→ **Problem to work on**
Copy out nothing but the line containing "gift packaging (227, 1005)" and the lines that follow it to the end of the entries, exactly as they stand.

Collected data
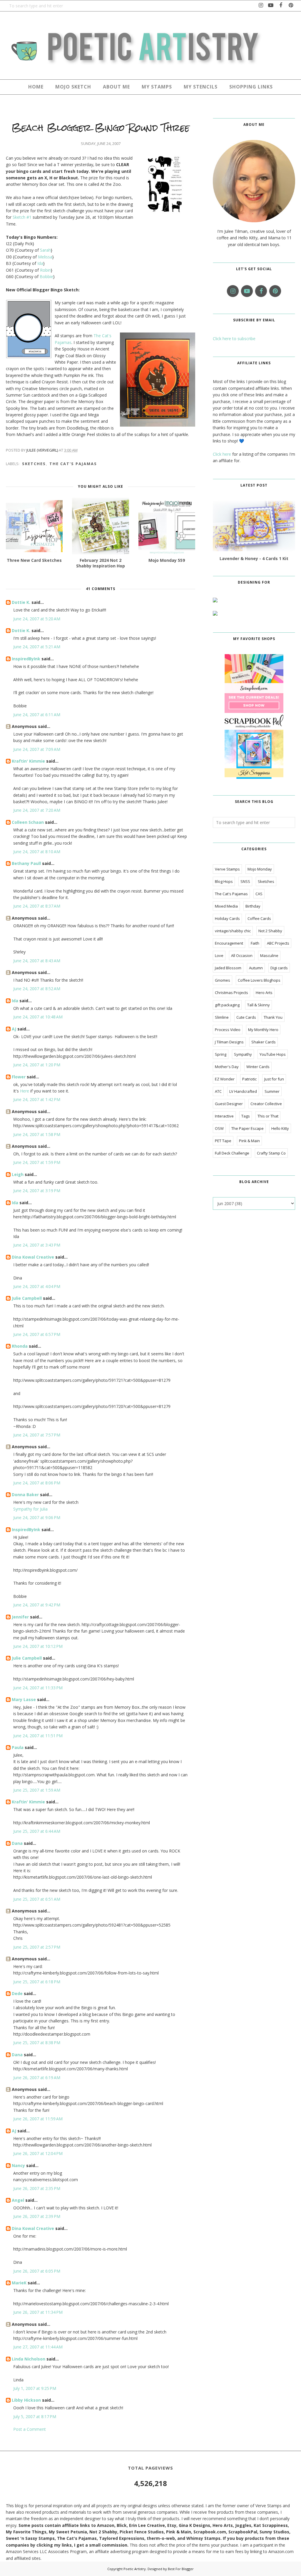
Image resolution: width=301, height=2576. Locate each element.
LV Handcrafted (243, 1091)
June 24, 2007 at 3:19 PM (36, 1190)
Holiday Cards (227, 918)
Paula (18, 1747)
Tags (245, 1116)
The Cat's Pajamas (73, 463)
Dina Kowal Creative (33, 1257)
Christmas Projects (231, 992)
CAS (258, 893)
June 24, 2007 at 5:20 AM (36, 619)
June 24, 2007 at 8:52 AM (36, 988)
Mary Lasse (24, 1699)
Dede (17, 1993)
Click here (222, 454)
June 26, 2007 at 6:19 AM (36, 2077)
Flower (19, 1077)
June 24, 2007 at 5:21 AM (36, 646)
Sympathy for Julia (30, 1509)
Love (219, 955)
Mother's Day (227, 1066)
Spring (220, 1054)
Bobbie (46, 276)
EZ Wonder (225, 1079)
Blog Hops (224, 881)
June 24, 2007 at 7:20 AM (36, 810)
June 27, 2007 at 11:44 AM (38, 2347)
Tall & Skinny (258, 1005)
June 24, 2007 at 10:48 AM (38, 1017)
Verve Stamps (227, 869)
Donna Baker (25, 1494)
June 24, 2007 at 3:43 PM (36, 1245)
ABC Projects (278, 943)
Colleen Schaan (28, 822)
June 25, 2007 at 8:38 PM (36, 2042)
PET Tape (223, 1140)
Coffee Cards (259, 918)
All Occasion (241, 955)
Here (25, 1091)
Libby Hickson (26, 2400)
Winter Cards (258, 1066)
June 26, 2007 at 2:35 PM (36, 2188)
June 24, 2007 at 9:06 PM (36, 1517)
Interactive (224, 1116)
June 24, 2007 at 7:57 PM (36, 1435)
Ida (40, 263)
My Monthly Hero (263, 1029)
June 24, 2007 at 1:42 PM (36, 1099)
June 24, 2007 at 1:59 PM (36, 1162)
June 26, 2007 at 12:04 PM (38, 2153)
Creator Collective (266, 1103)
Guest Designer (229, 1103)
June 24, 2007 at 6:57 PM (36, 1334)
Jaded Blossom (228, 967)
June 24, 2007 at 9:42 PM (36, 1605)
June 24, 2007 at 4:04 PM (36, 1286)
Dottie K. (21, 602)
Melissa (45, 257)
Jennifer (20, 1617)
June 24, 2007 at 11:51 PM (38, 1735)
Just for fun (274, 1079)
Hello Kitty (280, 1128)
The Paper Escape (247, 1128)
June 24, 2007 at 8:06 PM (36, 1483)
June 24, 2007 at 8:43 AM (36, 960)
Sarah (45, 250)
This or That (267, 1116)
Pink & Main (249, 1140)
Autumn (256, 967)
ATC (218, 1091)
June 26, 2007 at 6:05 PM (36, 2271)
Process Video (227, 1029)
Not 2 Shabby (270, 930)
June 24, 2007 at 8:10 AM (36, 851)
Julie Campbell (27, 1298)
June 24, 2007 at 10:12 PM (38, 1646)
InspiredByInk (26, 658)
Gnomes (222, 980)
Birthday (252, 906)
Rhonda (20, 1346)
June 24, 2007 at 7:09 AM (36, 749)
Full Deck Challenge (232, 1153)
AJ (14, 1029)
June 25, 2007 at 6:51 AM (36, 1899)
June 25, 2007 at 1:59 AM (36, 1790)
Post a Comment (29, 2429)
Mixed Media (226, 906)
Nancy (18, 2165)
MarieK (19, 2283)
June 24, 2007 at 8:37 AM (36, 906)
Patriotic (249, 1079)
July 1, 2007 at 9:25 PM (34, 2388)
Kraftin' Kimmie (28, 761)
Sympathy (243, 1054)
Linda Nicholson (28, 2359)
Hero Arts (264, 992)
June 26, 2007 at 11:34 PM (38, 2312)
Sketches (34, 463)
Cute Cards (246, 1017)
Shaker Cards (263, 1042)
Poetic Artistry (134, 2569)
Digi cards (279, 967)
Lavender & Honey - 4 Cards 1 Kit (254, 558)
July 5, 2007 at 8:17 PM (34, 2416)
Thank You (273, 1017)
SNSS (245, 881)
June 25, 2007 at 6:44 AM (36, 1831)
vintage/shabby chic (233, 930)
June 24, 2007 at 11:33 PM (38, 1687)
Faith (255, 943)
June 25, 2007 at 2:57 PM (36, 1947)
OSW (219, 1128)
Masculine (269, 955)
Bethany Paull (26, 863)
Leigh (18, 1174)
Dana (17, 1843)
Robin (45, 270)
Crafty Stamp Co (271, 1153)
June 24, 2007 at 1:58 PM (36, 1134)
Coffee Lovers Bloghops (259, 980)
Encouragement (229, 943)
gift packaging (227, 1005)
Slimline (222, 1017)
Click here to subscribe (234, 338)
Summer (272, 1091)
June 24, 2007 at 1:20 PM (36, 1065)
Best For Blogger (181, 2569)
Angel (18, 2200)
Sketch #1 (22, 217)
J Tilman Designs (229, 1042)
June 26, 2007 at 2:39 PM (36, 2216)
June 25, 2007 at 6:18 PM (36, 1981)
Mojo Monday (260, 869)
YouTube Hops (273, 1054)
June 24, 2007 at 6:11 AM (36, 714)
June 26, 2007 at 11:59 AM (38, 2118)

→ **Reply**
gift packaging (227, 1005)
Slimline (222, 1017)
Click here to subscribe (234, 338)
Summer (272, 1091)
June 24, 2007 at 1:20 PM (36, 1065)
Best For Blogger (181, 2569)
Angel (18, 2200)
Sketch #1 (22, 217)
J Tilman Designs (229, 1042)
June 26, 2007 at 2:39 PM (36, 2216)
June 25, 2007 at 6:18 PM (36, 1981)
Mojo Monday (260, 869)
YouTube Hops (273, 1054)
June 24, 2007 at 6:11 AM (36, 714)
June 26, 2007 at 11:59 AM (38, 2118)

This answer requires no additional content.